Si Anderson depuis "Darjeeling Limited" a rarement conquis mon cœur, bien que je comprenne les qualités qu'on lui reconnaît, la vraie surprise que j'ai rencontré devant "The French Dispatch" est d'avoir beaucoup apprécié le film, rejoignant le petit cercle de mes films préférés d'Anderson avec "Moonrise Kingdom". Expliquer pourquoi me semble une tâche éminemment plus complexe : peut-être la sensation que cette fois, Anderson n'a pas juste appliqué son style-papier peint sur un pays, mais qu'on a une vraie rencontre entre l'influence cinématographique française et l'univers de Wes. Peut-être que c'est l'aspect déconstruit du film en 6 actes de durée variable, que j'ai suivi de manière très naturelle. Peut-être est ce simplement que cette fois, le film a vraiment marché sur moi, là où le "Grand Budapest Hotel" et "Isle Of Dogs" m'avait laissé assez froid.
Constituant son propre tableau de la France à travers la ville fictive de Ennui (très beau maquillage d'Angoulême), Anderson explore la France et ce qui fait notre schyzophrénie si unique, avec des constants changements de ratios et de couleurs, et la structure même du film qui abordera l'amour, le désir, la révolution, la bouffe, le tout dans un emballage cohérent dans son inconstance. Le simple travail de la couleur (Wes Anderson en noir et blanc, c'est vraiment très beau) marque l'identité du film et fait un bel écho aux transformations intérieures que traversera le cinéma français avec la Nouvelle Vague. La tragédie comique qui traverse toute la galerie de personnages offre un portrait sombre de notre humanité, mais cruellement humain, tant la lumière qui émerge est toujours emprunte d'une certaine ironie.

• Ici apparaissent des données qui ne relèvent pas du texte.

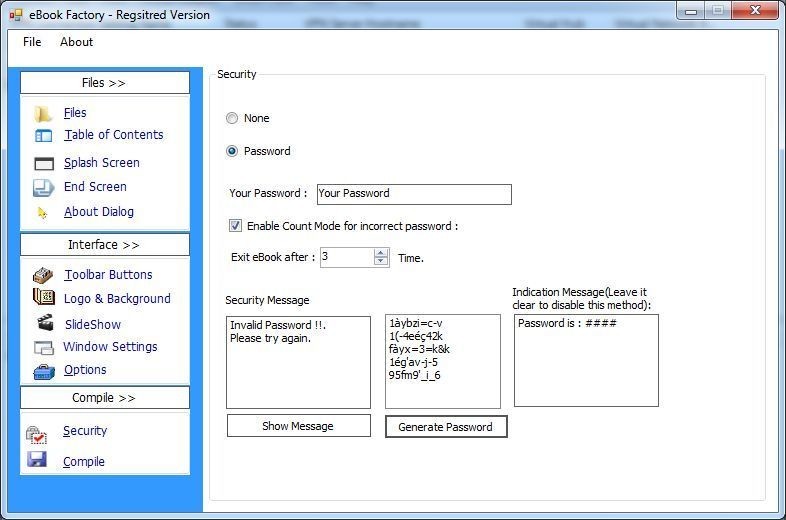This screenshot has height=520, width=786.
Task: Click the Table of Contents icon
Action: tap(43, 135)
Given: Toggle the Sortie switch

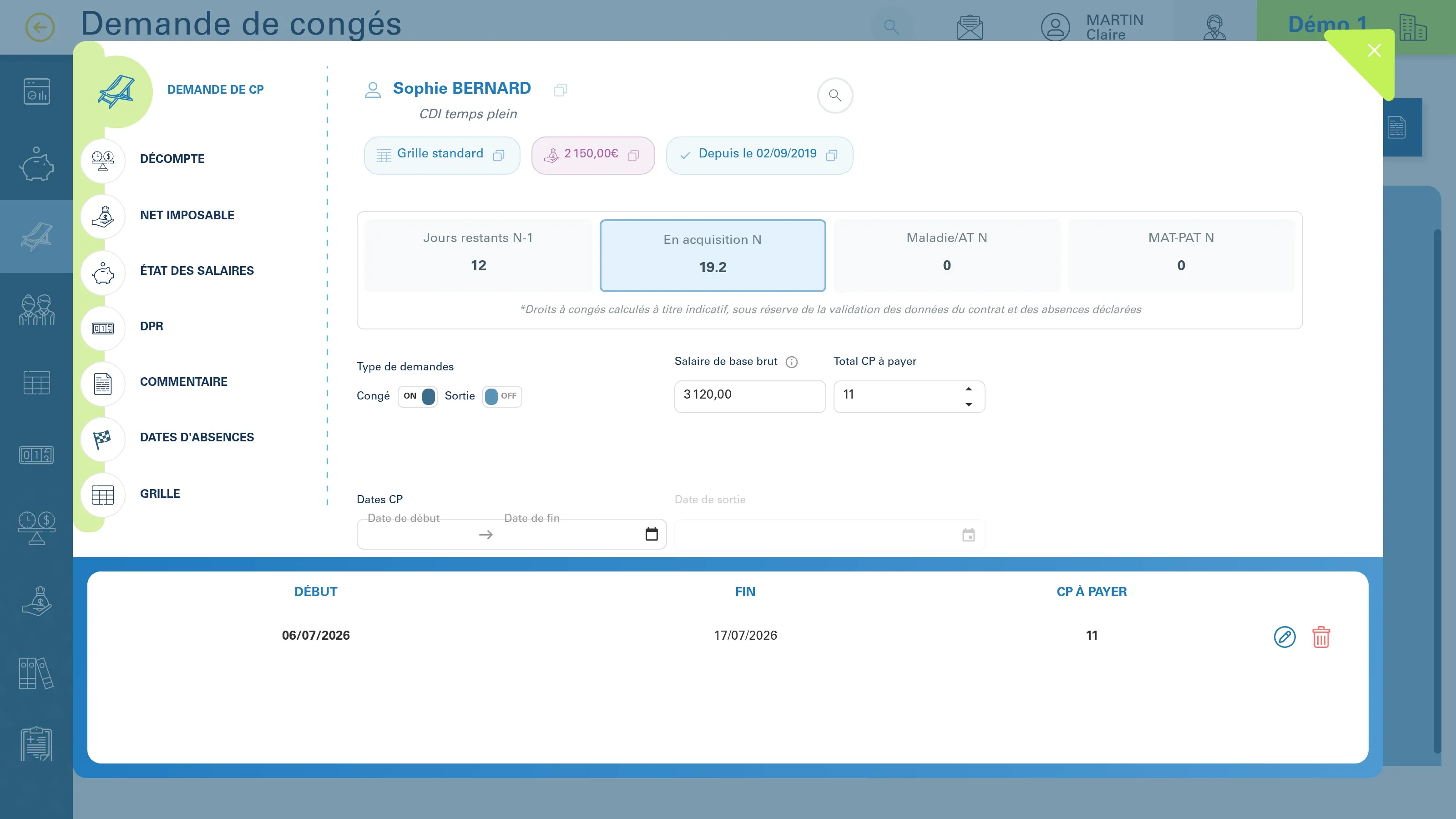Looking at the screenshot, I should click(x=502, y=396).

Je ne sais pas si un jour, je serais pleinement conquis par un film de Wes Anderson, du moins que je ne l'ai été avec "Moonrise Kingdom", mais "The French Dispatch" était proche d'accomplir cette performance. Surement un des films les plus amers du réalisateur, avec un regard froid mais diablement honnête sur la mort et le temps qui se fane, les sentiments incompris et notre condition humaine en recherche de sens, la France à porté le cœur de Anderson, et son film aura porté le mien.